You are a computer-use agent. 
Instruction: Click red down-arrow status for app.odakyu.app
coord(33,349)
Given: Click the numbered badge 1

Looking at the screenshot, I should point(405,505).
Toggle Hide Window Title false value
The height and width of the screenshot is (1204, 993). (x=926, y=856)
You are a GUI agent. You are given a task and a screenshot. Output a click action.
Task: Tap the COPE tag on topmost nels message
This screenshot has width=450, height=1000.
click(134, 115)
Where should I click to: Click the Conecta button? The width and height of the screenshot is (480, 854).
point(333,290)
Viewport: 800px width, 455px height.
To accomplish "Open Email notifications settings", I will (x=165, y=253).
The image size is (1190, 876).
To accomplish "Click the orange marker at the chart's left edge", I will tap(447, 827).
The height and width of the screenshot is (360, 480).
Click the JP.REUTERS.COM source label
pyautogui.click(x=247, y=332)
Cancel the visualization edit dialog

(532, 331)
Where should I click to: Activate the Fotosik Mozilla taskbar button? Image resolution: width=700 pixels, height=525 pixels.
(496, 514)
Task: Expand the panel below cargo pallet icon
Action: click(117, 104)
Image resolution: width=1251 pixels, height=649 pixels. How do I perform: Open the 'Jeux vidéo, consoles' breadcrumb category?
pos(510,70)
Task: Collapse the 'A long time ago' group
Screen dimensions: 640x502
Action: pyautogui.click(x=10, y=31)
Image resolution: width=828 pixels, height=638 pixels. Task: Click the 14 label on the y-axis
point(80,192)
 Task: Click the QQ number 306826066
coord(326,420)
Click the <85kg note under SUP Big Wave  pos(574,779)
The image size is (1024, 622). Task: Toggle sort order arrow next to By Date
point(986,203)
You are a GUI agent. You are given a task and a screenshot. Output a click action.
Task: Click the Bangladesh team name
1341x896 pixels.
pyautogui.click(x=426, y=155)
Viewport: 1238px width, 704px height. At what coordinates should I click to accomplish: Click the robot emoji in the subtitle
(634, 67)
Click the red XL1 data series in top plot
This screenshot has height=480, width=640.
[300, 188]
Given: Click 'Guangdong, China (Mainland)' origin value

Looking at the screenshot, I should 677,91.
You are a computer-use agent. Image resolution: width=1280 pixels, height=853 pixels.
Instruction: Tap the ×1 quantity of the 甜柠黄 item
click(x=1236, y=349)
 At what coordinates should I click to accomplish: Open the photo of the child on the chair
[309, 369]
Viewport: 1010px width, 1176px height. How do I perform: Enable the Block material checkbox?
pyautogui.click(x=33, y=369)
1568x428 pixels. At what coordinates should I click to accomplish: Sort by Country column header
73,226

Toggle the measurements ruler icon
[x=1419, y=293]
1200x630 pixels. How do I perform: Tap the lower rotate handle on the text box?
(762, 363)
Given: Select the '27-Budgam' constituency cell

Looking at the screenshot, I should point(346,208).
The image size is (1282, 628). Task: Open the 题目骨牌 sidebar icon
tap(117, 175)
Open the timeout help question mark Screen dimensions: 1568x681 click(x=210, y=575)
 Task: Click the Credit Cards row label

■ What you need to do ■
Wherever "agent" appears in a line of the entries, copy that line.

■ Solution below ■
You are a computer-use agent. 
You are a GUI agent. You are given a task and a screenshot. Output a click action.
You are a GUI agent. You are given a task and a screenshot. Output a click action.
You are a computer-use agent. Image resolution: width=1280 pixels, height=853 pixels.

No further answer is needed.